- _Passage du texte_:
↓↓↓

2020 : un coup d'arret ?

La crise du covid-19 va-t-elle stopper la montée en puissance de la dette privée en France ? Des inquiétudes légitimes pèsent sur la classe d’actifs, notamment sur la capacité des entreprises à rembourser leurs emprunts. Guillaume Leredde, assistant director chez Deloitte Debt Advisory reconnaît « qu’après une autre année record en 2019, 2020 sera le premier vrai test pour les fonds de dette privée ». Selon lui, les conséquences économiques du Covid-19 seront importantes sur les portefeuilles et la performance des fonds même si « la flexibilité de leur capital et leur réactivité seront des outils incontournables afin de supporter les entreprises en difficulté dans les dix-huit prochains mois ». Les taux de défauts des entreprises sont naturellement attendus à la hausse. Les agences de rating ont déjà abaissé la note de nombreuses dettes seniors d’entreprises. Leurs premières estimations tablent sur une augmentation du taux de défaut de 2 % à 3 % à près de 9 % à 10 %. Les levées de fonds devraient également ralentir. Pour Cécile Mayer-Lévi, « elles se feront probablement à un rythme moins soutenu et de façon moins régulière, tout en rappelant que si les levées prennent plus de temps dans un tel contexte, elles ne sont pas impossibles à réaliser ».

"Les entreprises les plus engagées sur les sujets environnementaux, sociaux et de gouvernance pourraient tirer leur épingle du jeu"

Un intérêt préservé ?

Malgré cet environnement difficile, les investisseurs ne devraient pas tous se détourner de cette classe d’actifs, tant s’en faut. C’est notamment la conviction de Marlène Absi : « Toute crise est porteuse d’opportunités. Nous devrions assister à une normalisation des niveaux de rémunération et de protection des créanciers dont les investisseurs pourront profiter. »

Des convictions naturellement partagées par la présidente de la commission sur la dette privée de France Invest : « C’est durant ces périodes que tous les mérites de cette classe d’actifs devraient rejaillir au grand jour. Les prochains investissements bénéficieront probablement de meilleures conditions économiques et juridiques. Des impacts sur les valorisations sont à anticiper, mais il n’y aura pas de ventes forcées dans les structures de fonds fermés sans levier. » Le choc économique ne sera toutefois pas sans conséquence sur les performances. Ces dernières années, les rendements délivrés ont globalement été de 6 % à 8 % sur de la dette senior et entre 10 % et 12 % pour de la dette mezzanine, nets de frais de gestion. Bien que difficile à mesurer aujourd’hui, il est fort probable que les impacts soient significatifs.

↑↑↑

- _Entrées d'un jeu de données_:
↓↓↓

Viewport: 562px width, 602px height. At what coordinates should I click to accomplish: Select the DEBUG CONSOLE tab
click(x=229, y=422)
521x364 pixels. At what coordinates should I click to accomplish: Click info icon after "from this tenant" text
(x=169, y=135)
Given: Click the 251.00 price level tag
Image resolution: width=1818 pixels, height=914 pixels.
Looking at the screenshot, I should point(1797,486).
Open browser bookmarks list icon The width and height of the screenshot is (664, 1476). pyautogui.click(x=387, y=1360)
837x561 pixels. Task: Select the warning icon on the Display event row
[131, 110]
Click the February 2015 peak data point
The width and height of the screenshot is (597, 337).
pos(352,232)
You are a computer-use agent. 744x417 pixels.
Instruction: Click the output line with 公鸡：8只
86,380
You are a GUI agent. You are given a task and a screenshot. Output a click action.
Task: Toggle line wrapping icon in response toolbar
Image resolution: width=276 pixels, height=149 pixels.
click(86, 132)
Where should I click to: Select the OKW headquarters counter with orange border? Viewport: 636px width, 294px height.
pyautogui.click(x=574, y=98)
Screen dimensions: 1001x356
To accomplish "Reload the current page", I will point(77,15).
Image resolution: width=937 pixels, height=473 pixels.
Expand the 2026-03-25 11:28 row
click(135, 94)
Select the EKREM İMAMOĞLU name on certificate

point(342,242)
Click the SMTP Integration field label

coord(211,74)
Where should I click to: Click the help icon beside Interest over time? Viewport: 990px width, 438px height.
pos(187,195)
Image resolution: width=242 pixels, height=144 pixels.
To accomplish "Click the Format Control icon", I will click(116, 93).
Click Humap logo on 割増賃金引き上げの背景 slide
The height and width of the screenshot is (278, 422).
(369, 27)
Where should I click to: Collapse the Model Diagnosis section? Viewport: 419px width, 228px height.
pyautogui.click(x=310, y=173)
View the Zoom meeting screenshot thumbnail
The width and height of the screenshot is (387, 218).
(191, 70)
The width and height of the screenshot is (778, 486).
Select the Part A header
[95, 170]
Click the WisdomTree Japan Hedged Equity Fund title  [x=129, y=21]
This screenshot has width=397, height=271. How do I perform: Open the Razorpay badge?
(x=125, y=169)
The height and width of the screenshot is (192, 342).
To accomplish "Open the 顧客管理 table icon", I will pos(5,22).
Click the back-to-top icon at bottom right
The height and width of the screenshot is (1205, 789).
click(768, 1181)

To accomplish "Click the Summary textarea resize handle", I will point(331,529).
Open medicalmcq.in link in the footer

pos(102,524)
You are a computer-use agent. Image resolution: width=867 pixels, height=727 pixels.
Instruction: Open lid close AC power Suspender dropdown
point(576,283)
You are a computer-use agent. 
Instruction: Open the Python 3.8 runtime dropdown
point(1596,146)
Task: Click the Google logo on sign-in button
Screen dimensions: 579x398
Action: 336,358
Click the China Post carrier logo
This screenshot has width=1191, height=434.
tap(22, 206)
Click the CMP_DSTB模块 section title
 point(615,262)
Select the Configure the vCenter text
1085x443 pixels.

↑↑↑

- _Travail demandé_:
a – Répondez aux questions suivantes d'après le texte sur la dette privée.
(i) Selon Guillaume Leredde, quelle année sera le premier vrai test pour les fonds de dette privée ?
(ii) D'après les premières estimations des agences de rating, à quel niveau le taux de défaut pourrait-il monter ?
(iii) Quels rendements la dette mezzanine a-t-elle délivrés ces dernières années ?
b – Indiquez si chacune de ces affirmations s'accorde avec le texte sur la dette privée, en citant les mots qui le montrent.
(i) Les agences de rating ont déjà abaissé la note de nombreuses dettes seniors d'entreprises.
(ii) Pour Cécile Mayer-Lévi, les levées de fonds sont devenues impossibles à réaliser.
(iii) La dette senior a rapporté entre 10 % et 12 % ces dernières années.
c – Réécrivez le passage du texte sur la dette privée qui commence par « Des convictions naturellement » et se termine par « impacts soient significatifs. », en remplaçant « dette mezzanine » par « dette subordonnée ».

- _Réponses attendues_:
a –
(i) 2020.
(ii) À près de 9 % à 10 %.
(iii) Entre 10 % et 12 %, nets de frais de gestion.

b –
(i) Oui : « Les agences de rating ont déjà abaissé la note de nombreuses dettes seniors d’entreprises. »
(ii) Non : « si les levées prennent plus de temps dans un tel contexte, elles ne sont pas impossibles à réaliser »
(iii) Non : « les rendements délivrés ont globalement été de 6 % à 8 % sur de la dette senior »

c –
Des convictions naturellement partagées par la présidente de la commission sur la dette privée de France Invest : « C’est durant ces périodes que tous les mérites de cette classe d’actifs devraient rejaillir au grand jour. Les prochains investissements bénéficieront probablement de meilleures conditions économiques et juridiques. Des impacts sur les valorisations sont à anticiper, mais il n’y aura pas de ventes forcées dans les structures de fonds fermés sans levier. » Le choc économique ne sera toutefois pas sans conséquence sur les performances. Ces dernières années, les rendements délivrés ont globalement été de 6 % à 8 % sur de la dette senior et entre 10 % et 12 % pour de la dette subordonnée, nets de frais de gestion. Bien que difficile à mesurer aujourd’hui, il est fort probable que les impacts soient significatifs.